[Collection entries]
==========

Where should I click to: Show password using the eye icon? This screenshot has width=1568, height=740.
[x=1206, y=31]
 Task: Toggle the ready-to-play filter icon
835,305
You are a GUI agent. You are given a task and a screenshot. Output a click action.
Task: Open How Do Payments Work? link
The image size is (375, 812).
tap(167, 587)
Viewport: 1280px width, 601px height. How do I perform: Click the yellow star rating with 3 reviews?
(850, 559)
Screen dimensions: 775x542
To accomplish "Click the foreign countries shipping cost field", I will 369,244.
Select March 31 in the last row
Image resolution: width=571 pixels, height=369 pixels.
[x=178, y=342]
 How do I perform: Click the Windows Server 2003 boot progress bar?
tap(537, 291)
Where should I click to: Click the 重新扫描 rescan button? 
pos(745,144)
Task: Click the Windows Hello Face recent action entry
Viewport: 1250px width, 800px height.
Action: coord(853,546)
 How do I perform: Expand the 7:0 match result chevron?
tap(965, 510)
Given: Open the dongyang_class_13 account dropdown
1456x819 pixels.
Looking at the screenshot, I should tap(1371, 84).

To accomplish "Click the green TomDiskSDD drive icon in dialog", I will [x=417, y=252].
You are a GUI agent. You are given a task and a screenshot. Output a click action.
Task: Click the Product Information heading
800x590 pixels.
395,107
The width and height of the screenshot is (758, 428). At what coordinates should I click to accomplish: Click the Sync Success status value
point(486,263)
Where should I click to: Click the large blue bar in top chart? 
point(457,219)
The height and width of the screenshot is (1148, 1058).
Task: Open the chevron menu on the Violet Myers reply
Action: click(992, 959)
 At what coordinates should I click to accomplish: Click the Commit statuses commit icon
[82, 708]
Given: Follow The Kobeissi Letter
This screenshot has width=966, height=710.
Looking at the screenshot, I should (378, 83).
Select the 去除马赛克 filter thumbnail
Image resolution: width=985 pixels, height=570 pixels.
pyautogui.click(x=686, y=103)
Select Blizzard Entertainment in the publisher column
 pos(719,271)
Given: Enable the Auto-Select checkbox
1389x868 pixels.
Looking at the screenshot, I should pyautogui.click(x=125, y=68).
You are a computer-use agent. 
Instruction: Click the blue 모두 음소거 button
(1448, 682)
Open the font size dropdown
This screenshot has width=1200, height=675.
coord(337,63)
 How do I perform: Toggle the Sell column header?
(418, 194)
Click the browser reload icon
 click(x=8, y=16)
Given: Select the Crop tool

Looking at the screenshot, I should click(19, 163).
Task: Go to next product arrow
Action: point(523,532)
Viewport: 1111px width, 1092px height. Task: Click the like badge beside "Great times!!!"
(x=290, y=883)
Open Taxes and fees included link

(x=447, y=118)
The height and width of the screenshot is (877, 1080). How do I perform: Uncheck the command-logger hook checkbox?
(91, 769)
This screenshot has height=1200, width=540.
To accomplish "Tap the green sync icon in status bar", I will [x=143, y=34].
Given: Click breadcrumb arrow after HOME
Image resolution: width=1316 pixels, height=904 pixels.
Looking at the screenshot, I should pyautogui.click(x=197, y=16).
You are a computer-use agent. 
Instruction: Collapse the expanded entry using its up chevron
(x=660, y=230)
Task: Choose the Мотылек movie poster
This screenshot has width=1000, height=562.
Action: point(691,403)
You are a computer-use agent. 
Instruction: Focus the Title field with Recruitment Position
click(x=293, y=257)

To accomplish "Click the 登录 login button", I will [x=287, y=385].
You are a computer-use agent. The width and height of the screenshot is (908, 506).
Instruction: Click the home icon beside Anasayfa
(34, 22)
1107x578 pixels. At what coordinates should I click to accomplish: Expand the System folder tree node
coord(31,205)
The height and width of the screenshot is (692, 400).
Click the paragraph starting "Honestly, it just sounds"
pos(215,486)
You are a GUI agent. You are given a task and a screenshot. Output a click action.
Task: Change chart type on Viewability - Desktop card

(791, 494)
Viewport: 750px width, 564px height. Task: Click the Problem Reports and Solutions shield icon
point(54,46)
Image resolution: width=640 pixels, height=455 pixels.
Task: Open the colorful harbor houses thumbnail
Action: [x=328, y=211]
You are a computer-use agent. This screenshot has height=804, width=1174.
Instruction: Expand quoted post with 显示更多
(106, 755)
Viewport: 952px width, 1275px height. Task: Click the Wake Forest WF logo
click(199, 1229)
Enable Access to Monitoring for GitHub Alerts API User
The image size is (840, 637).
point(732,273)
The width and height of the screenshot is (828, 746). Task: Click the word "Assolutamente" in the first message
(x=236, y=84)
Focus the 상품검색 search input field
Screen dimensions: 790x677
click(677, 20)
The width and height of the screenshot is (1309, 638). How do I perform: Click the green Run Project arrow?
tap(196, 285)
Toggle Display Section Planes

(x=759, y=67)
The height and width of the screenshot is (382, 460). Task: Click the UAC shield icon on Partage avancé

==========

- DIRECTION
Reproduce every one of the items above word for word, in the same order.

- CORRECT RESPONSE
Where should I click to: Show password using the eye icon? This screenshot has width=1568, height=740.
[x=1206, y=31]
 Task: Toggle the ready-to-play filter icon
835,305
You are a GUI agent. You are given a task and a screenshot. Output a click action.
Task: Open How Do Payments Work? link
The image size is (375, 812).
tap(167, 587)
Viewport: 1280px width, 601px height. How do I perform: Click the yellow star rating with 3 reviews?
(850, 559)
Screen dimensions: 775x542
To accomplish "Click the foreign countries shipping cost field", I will 369,244.
Select March 31 in the last row
Image resolution: width=571 pixels, height=369 pixels.
[x=178, y=342]
 How do I perform: Click the Windows Server 2003 boot progress bar?
tap(537, 291)
Where should I click to: Click the 重新扫描 rescan button? 
pos(745,144)
Task: Click the Windows Hello Face recent action entry
Viewport: 1250px width, 800px height.
Action: coord(853,546)
 How do I perform: Expand the 7:0 match result chevron?
tap(965, 510)
Given: Open the dongyang_class_13 account dropdown
1456x819 pixels.
Looking at the screenshot, I should tap(1371, 84).

To accomplish "Click the green TomDiskSDD drive icon in dialog", I will [x=417, y=252].
You are a GUI agent. You are given a task and a screenshot. Output a click action.
Task: Click the Product Information heading
800x590 pixels.
395,107
The width and height of the screenshot is (758, 428). At what coordinates should I click to accomplish: Click the Sync Success status value
point(486,263)
Where should I click to: Click the large blue bar in top chart? 
point(457,219)
The height and width of the screenshot is (1148, 1058).
Task: Open the chevron menu on the Violet Myers reply
Action: click(992, 959)
 At what coordinates should I click to accomplish: Click the Commit statuses commit icon
[82, 708]
Given: Follow The Kobeissi Letter
This screenshot has width=966, height=710.
Looking at the screenshot, I should (378, 83).
Select the 去除马赛克 filter thumbnail
Image resolution: width=985 pixels, height=570 pixels.
pyautogui.click(x=686, y=103)
Select Blizzard Entertainment in the publisher column
 pos(719,271)
Given: Enable the Auto-Select checkbox
1389x868 pixels.
Looking at the screenshot, I should pyautogui.click(x=125, y=68).
You are a computer-use agent. 
Instruction: Click the blue 모두 음소거 button
(1448, 682)
Open the font size dropdown
This screenshot has width=1200, height=675.
coord(337,63)
 How do I perform: Toggle the Sell column header?
(418, 194)
Click the browser reload icon
 click(x=8, y=16)
Given: Select the Crop tool

Looking at the screenshot, I should click(19, 163).
Task: Go to next product arrow
Action: point(523,532)
Viewport: 1111px width, 1092px height. Task: Click the like badge beside "Great times!!!"
(x=290, y=883)
Open Taxes and fees included link

(x=447, y=118)
The height and width of the screenshot is (877, 1080). How do I perform: Uncheck the command-logger hook checkbox?
(91, 769)
This screenshot has height=1200, width=540.
To accomplish "Tap the green sync icon in status bar", I will [x=143, y=34].
Given: Click breadcrumb arrow after HOME
Image resolution: width=1316 pixels, height=904 pixels.
Looking at the screenshot, I should pyautogui.click(x=197, y=16).
You are a computer-use agent. 
Instruction: Collapse the expanded entry using its up chevron
(x=660, y=230)
Task: Choose the Мотылек movie poster
This screenshot has width=1000, height=562.
Action: point(691,403)
You are a computer-use agent. 
Instruction: Focus the Title field with Recruitment Position
click(x=293, y=257)

To accomplish "Click the 登录 login button", I will [x=287, y=385].
You are a computer-use agent. The width and height of the screenshot is (908, 506).
Instruction: Click the home icon beside Anasayfa
(34, 22)
1107x578 pixels. At what coordinates should I click to accomplish: Expand the System folder tree node
coord(31,205)
The height and width of the screenshot is (692, 400).
Click the paragraph starting "Honestly, it just sounds"
pos(215,486)
You are a GUI agent. You are given a task and a screenshot. Output a click action.
Task: Change chart type on Viewability - Desktop card

(791, 494)
Viewport: 750px width, 564px height. Task: Click the Problem Reports and Solutions shield icon
point(54,46)
Image resolution: width=640 pixels, height=455 pixels.
Task: Open the colorful harbor houses thumbnail
Action: [x=328, y=211]
You are a computer-use agent. This screenshot has height=804, width=1174.
Instruction: Expand quoted post with 显示更多
(106, 755)
Viewport: 952px width, 1275px height. Task: Click the Wake Forest WF logo
click(199, 1229)
Enable Access to Monitoring for GitHub Alerts API User
The image size is (840, 637).
point(732,273)
The width and height of the screenshot is (828, 746). Task: Click the word "Assolutamente" in the first message
(x=236, y=84)
Focus the 상품검색 search input field
Screen dimensions: 790x677
click(677, 20)
The width and height of the screenshot is (1309, 638). How do I perform: Click the green Run Project arrow?
tap(196, 285)
Toggle Display Section Planes

(x=759, y=67)
The height and width of the screenshot is (382, 460). Task: Click the UAC shield icon on Partage avancé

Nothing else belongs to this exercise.